Повисла короткая пауза. Рассказ Марии, обычно склонной к мистике, на этот раз прозвучал по-настоящему тревожно.
– А мне снилось место, – Игорь заговорил сдержанно, избегая их взглядов. – Тоже недалеко от Посёлка. Старое… Не очень приятное место.
Дмитрий, до этого молчавший, бросил на него быстрый, внимательный взгляд.
– Какое именно?
– Да так, ерунда какая-то, – Игорь уклонился от ответа. – Просто атмосфера во сне была… гнетущая. Тревожно было просыпаться.
– Интересно… – протянула Анна задумчиво. – У меня тоже бывают странные сны именно о Посёлке. Не только сейчас, вообще. Столько всего произошло за эти годы – переезды, страны, люди… А снится всё равно он. Улица наша старая, или школа, или тот овраг за домом.
– Прошлое не отпускает, а? – тихо спросил Игорь.
– Возможно, – Анна пожала плечами. – Хотя мне вот почти никогда не снится ни Берлин, ни Тбилиси, ни тем более Макс… Только Посёлок. Как будто часть меня там застряла и не уехала.
– Мне тоже часто снится Посёлок, – кивнул Дмитрий. – Но только тот, из детства. Когда деревья были выше, а центральная улица – помните? – ещё не асфальтированная, а просто укатанная грунтовка, которая после дождя превращалась в грязевое месиво.

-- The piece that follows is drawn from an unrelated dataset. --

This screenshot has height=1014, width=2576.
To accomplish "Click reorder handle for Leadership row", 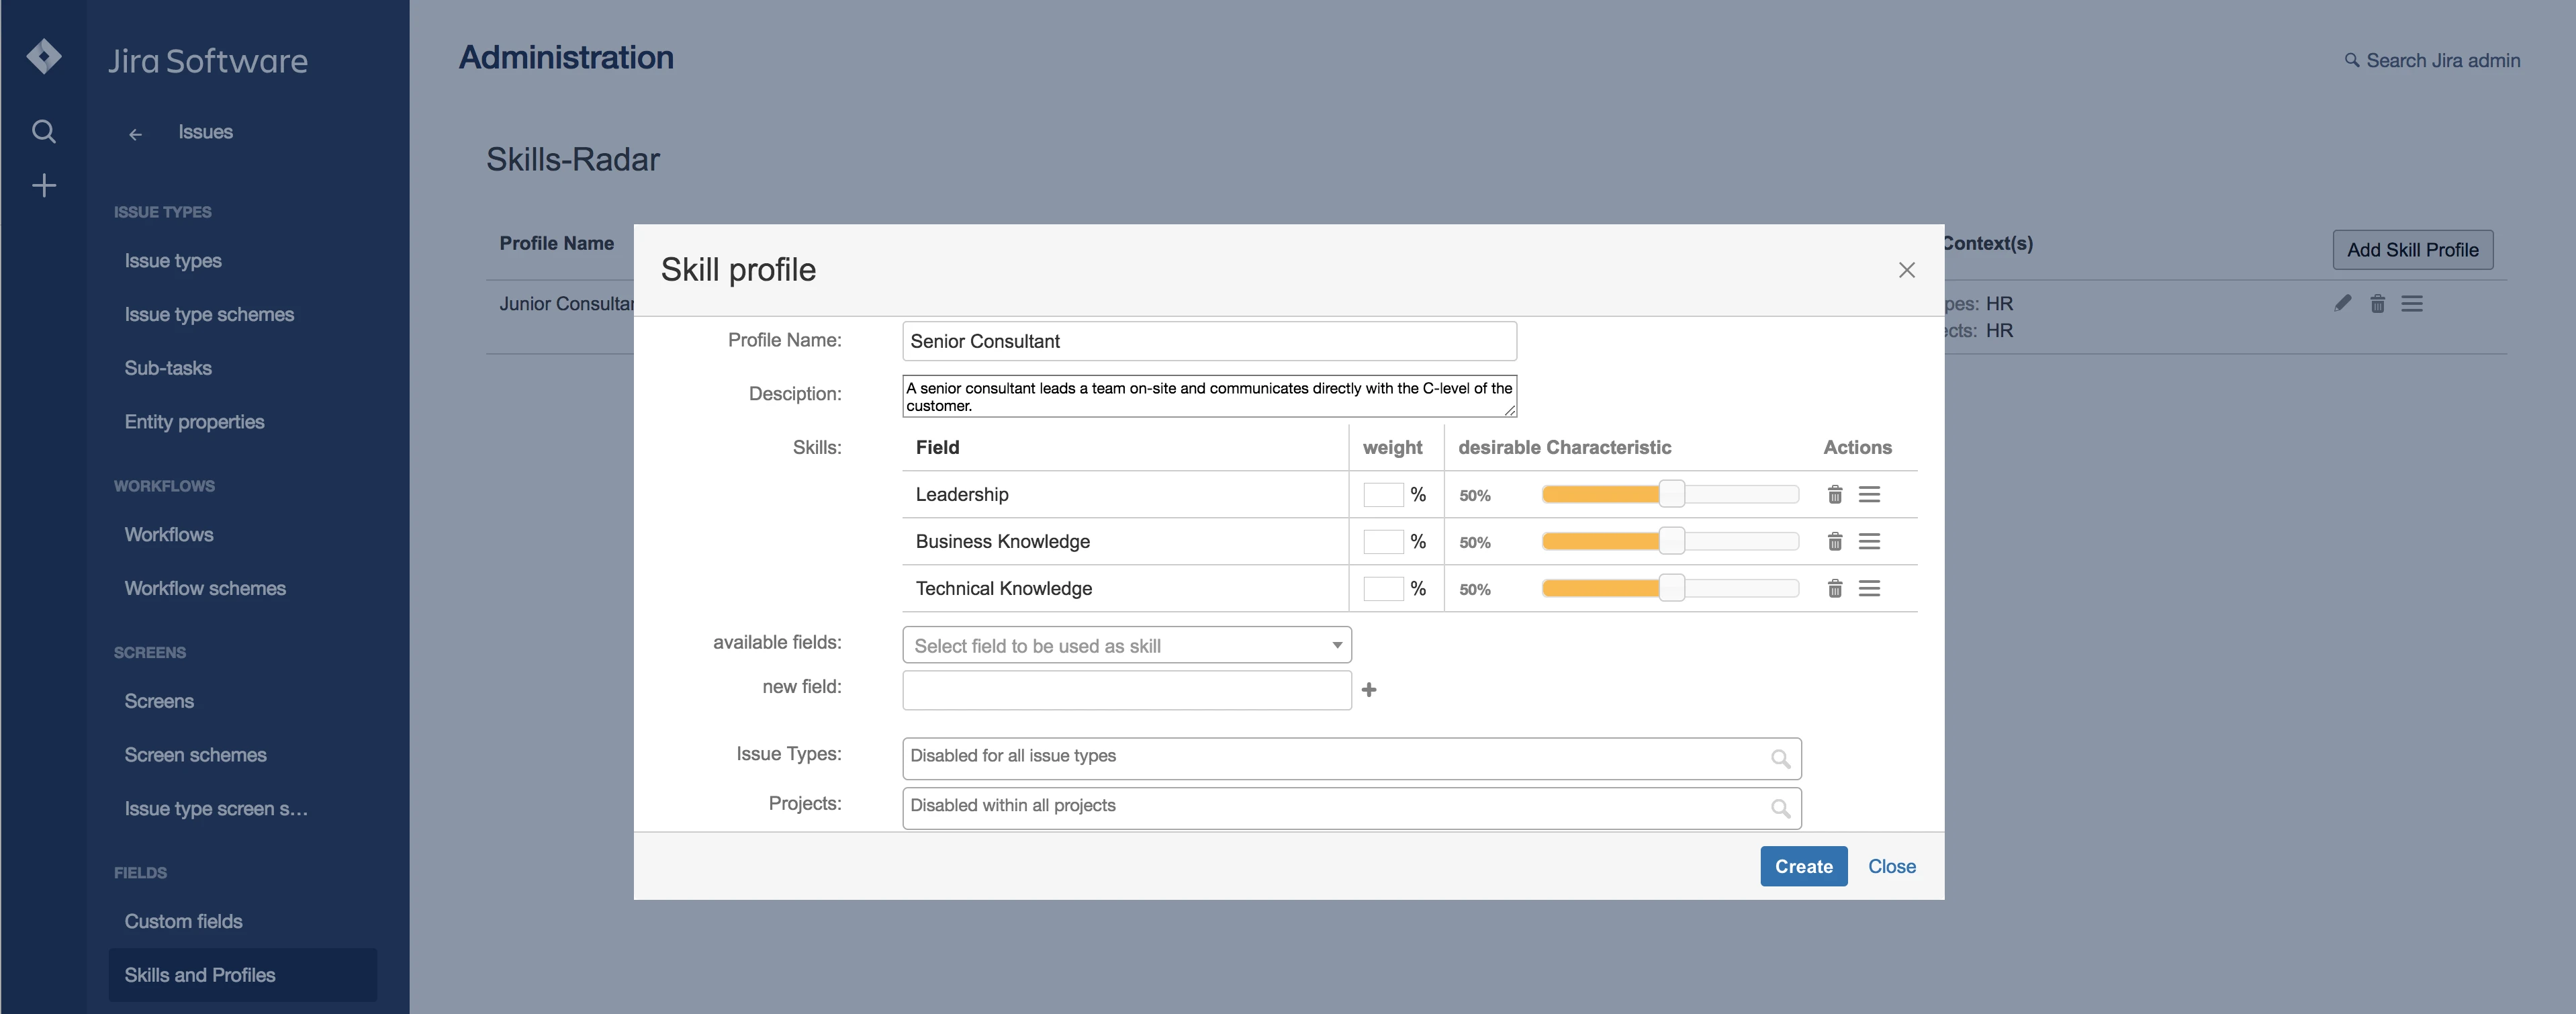I will coord(1868,494).
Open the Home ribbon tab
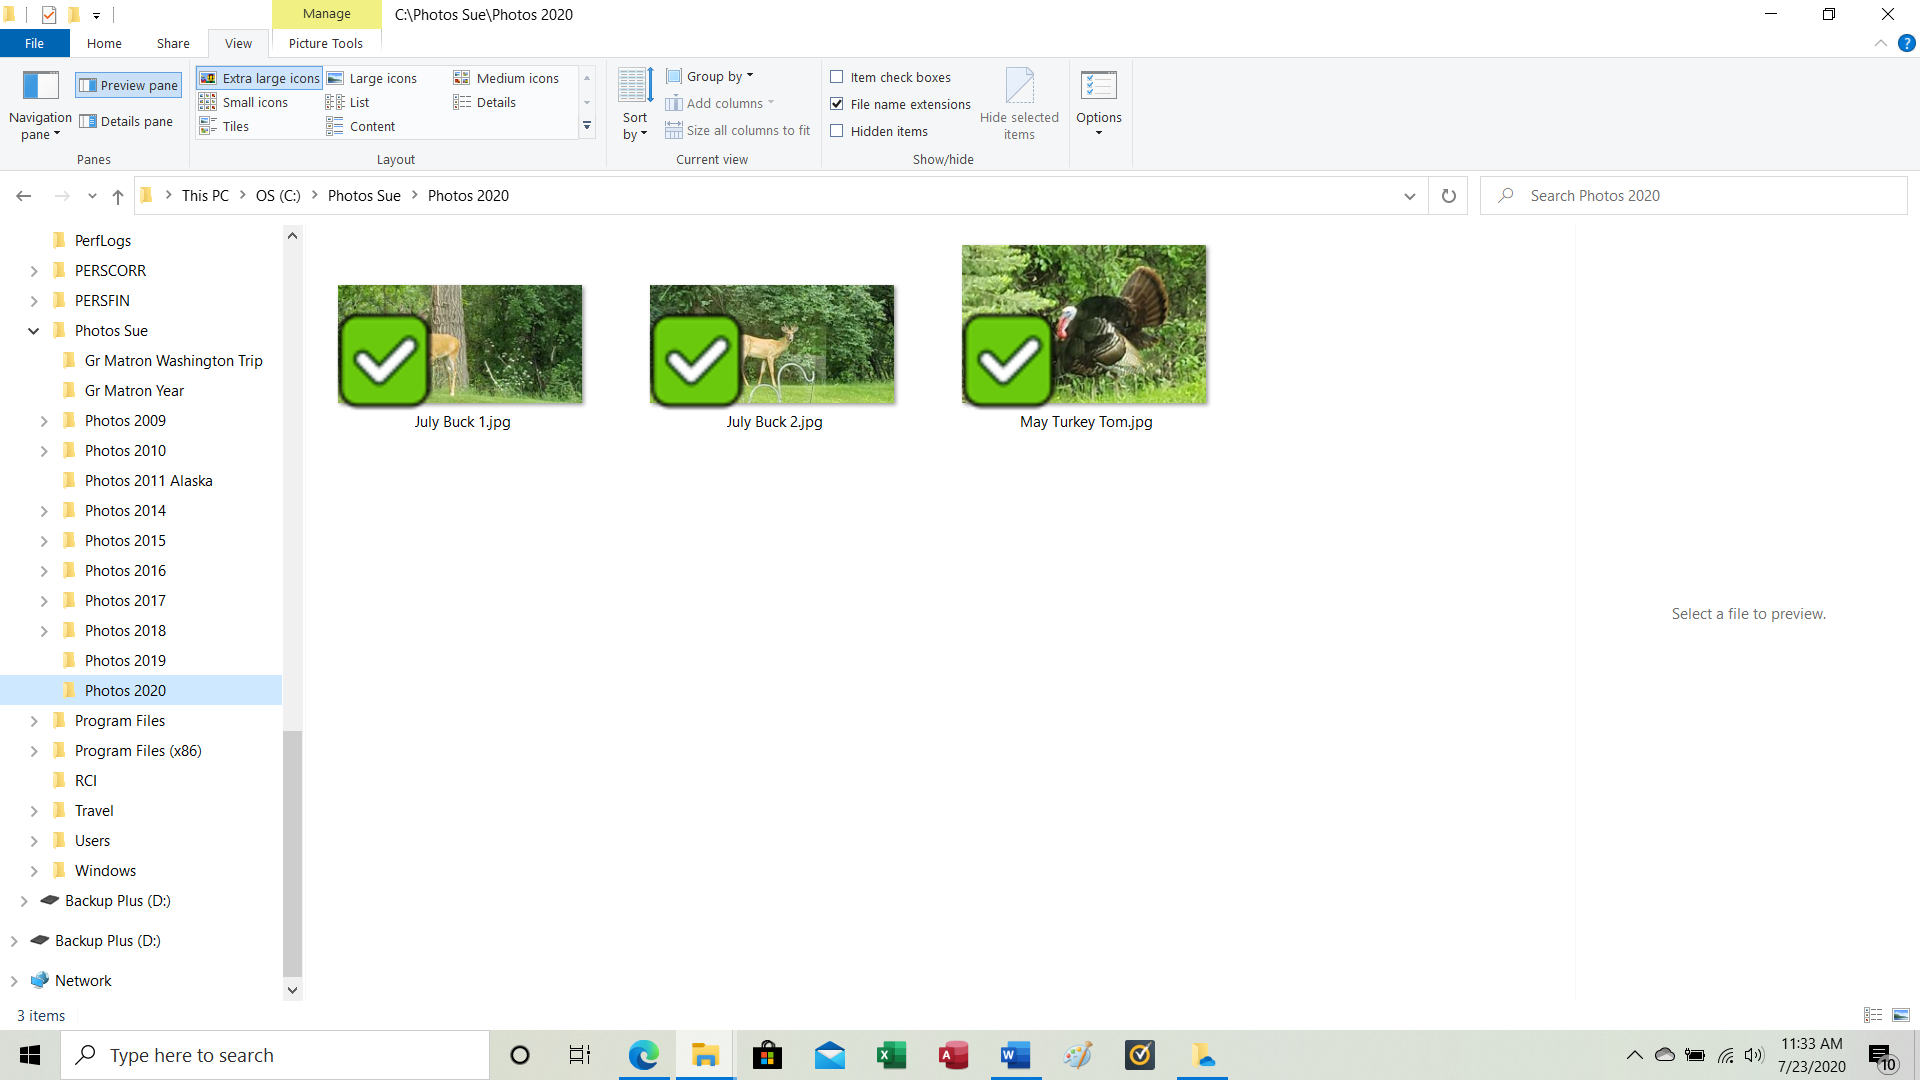 point(104,43)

Игорь усмехнулся, спускаясь с крыльца на пыльную дорогу.
– О да! А мне снится, что я по этой самой грунтовке еду на своей новой машине, которую там оставил. – Он вдруг посерьёзнел, и в голосе появилась грусть. – Вокруг всё по-старому, дома те же, запахи… А я на этой тачке – как инородное тело. Не вписываюсь совершенно. Чужой.
Мария спустилась следом, её шаги были почти бесшумными.
– Знаете, что самое обидное? – сказала она тихо. – Во сне это прошлое – оно вот тут, совсем рядом, можно рукой дотронуться. А просыпаешься… – она сделала неопределённый жест, – и оно опять ускользает. Как линия горизонта. Бежишь к нему, а оно всё так же далеко.
Анна замедлила шаг, её обычно саркастичное выражение смягчилось. Она смотрела на свои пыльные кроссовки.
– Да, я понимаю… – проговорила она мягко, и в голосе прозвучала непривычная тоска. – Мне часто снится моя кошка. Василиса. Она умерла, когда мне было шестнадцать, уже сто лет прошло. А во сне она живая, маленькая, тёплая… Ластится, мурлычет мне на ухо. И становится так спокойно, так хорошо, как не было с тех пор… – Она замолчала, глубоко вздохнула. – А потом открываешь глаза – и от этого спокойствия такая дикая тоска накатывает, просто выть хочется.